Questions on the material
- 1) In the review of A Writer at War, what landed between Grossman's feet but failed to go off?
- 2) Please transcribe the review of A Writer at War word for word, starting at the words "Grossman himself was" and stopping after "all wartime reporting.".

Extracted text
((
A Writer at War intersperses Grossman’s writings with linking commentary by the editors, placing the writings in context. We are presented both with finished articles, and also with a great many of Grossman’s surviving notes, some of which deal with matters that could not obviously be published at the time – e.g. Stalin’s misreading of the situation to begin with; or the treatment meted out to deserters, or to those who try to injure themselves in futile attempts to avoid combat. And, of course, the collaborators: any mention of collaborators in published reports was strictly taboo.
Grossman was involved in the campaign from the very beginning. He witnessed the seemingly unstoppable advance of the Nazis, the gross mismanagement of the Russian war efforts at the start, and then, most importantly for Grossman, the extraordinary heroism of the ordinary soldiers. For Grossman was never in any doubt that this was a war against an evil enemy, and a war that had to be won. There seems also to be a sense at times that this was a war not merely against Nazism, but for freedom itself: of course, Stalin dashed any such hope as quickly as he could, but this hope did exist all the same, and is apparent also in sections of Life and Fate.
Grossman himself was tremendously lucky to survive – insofar as the word “lucky” is at all appropriate for someone who had to live through and witness such terrors. Once, a hand grenade landed between his feet, but miraculously failed to go off. He would be lucky again not to fall victim to Stalin’s purges: had Stalin not died when he did, Grossman would most likely have ended up yet one more of Stalin’s victims. But Grossman’s physical courage was immense: he was, more often than not, on the west bank of the Volga to report at first hand, rather than in the comparative safety of the east bank. He seemed to have got on well with the soldiers, whom he clearly admired; and his reports, quite clearly accounts of first hand experience, must surely be amongst the finest of all wartime reporting.
))
Data records
((
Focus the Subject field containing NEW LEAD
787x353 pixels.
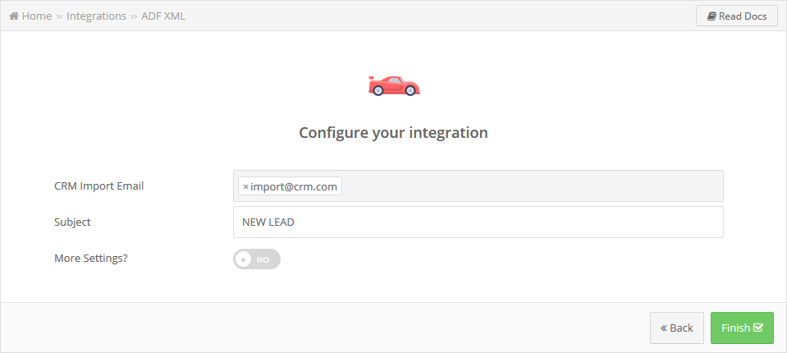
))
((
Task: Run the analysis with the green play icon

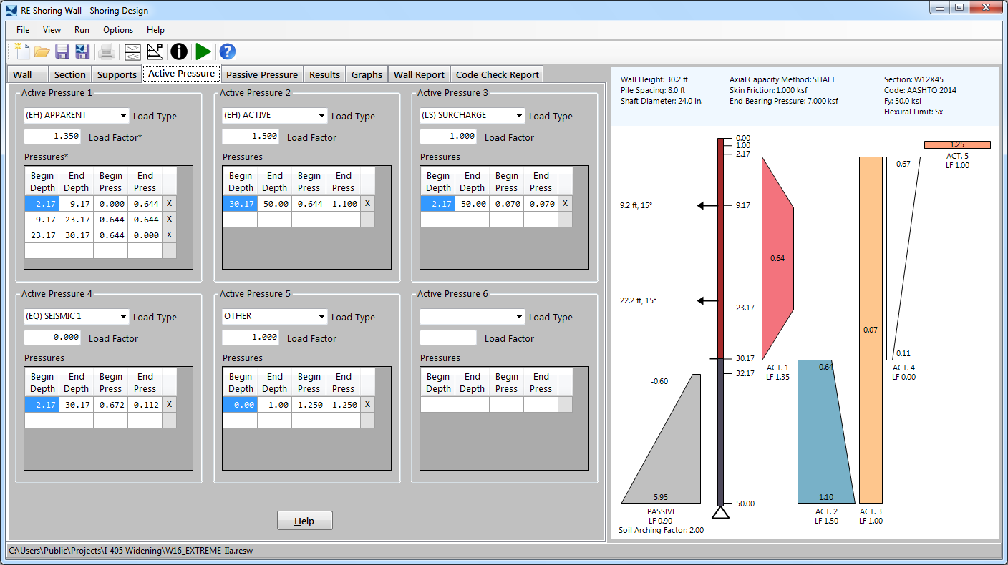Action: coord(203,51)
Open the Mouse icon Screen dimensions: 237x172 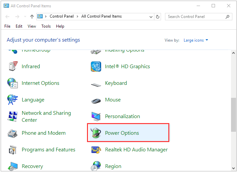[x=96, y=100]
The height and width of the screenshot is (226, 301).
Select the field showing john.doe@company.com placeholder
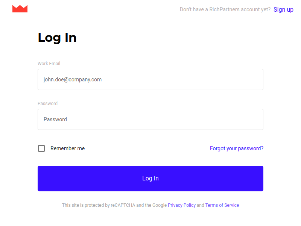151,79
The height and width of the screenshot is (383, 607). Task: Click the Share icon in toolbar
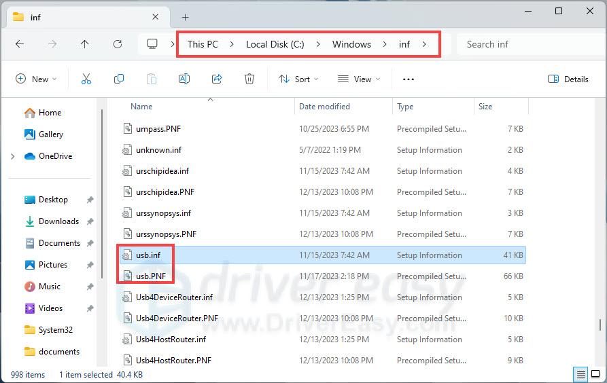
))
((
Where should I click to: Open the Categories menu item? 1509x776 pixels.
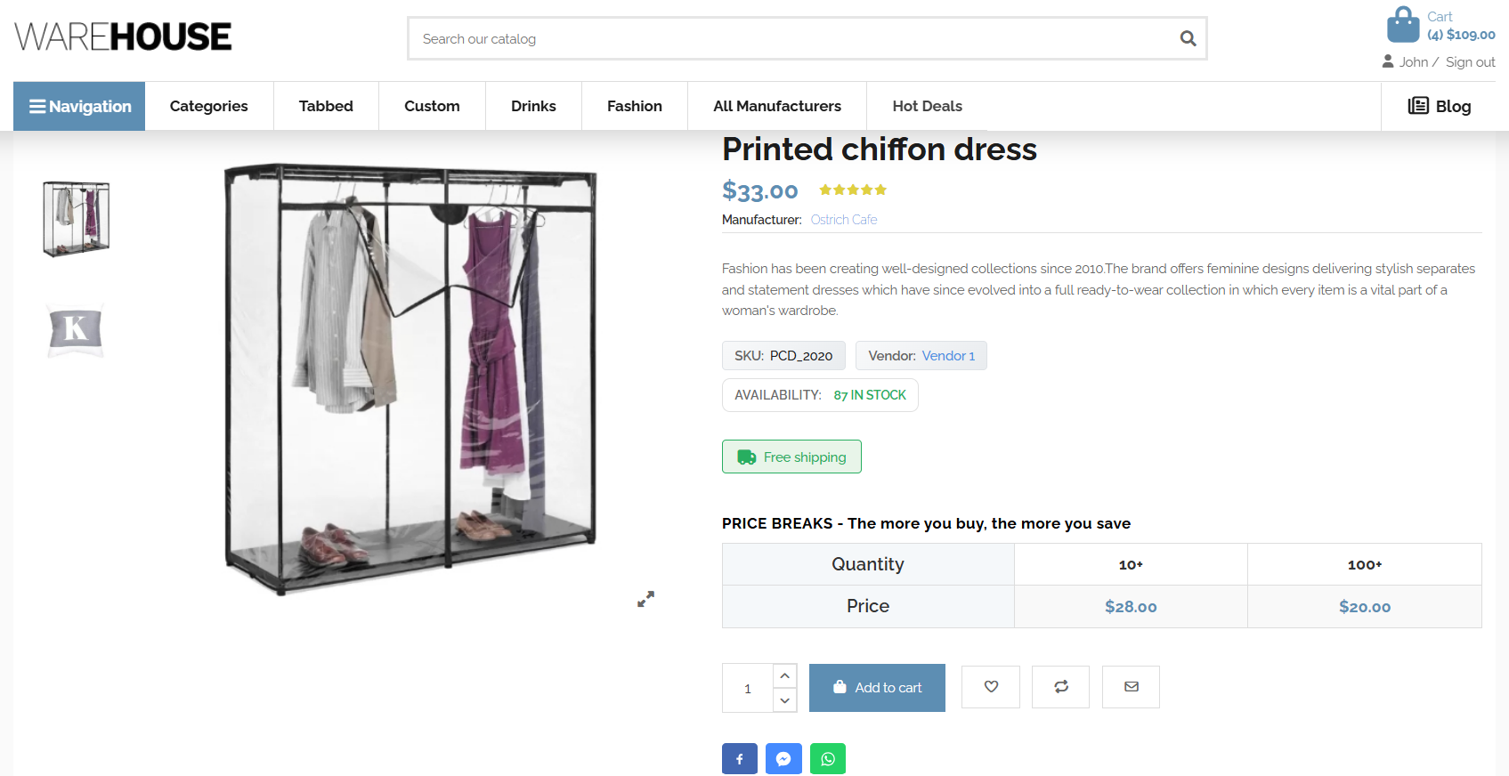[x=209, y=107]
))
Answers to the tasks
- 1) A hand grenade.

- 2)
Grossman himself was tremendously lucky to survive – insofar as the word “lucky” is at all appropriate for someone who had to live through and witness such terrors. Once, a hand grenade landed between his feet, but miraculously failed to go off. He would be lucky again not to fall victim to Stalin’s purges: had Stalin not died when he did, Grossman would most likely have ended up yet one more of Stalin’s victims. But Grossman’s physical courage was immense: he was, more often than not, on the west bank of the Volga to report at first hand, rather than in the comparative safety of the east bank. He seemed to have got on well with the soldiers, whom he clearly admired; and his reports, quite clearly accounts of first hand experience, must surely be amongst the finest of all wartime reporting.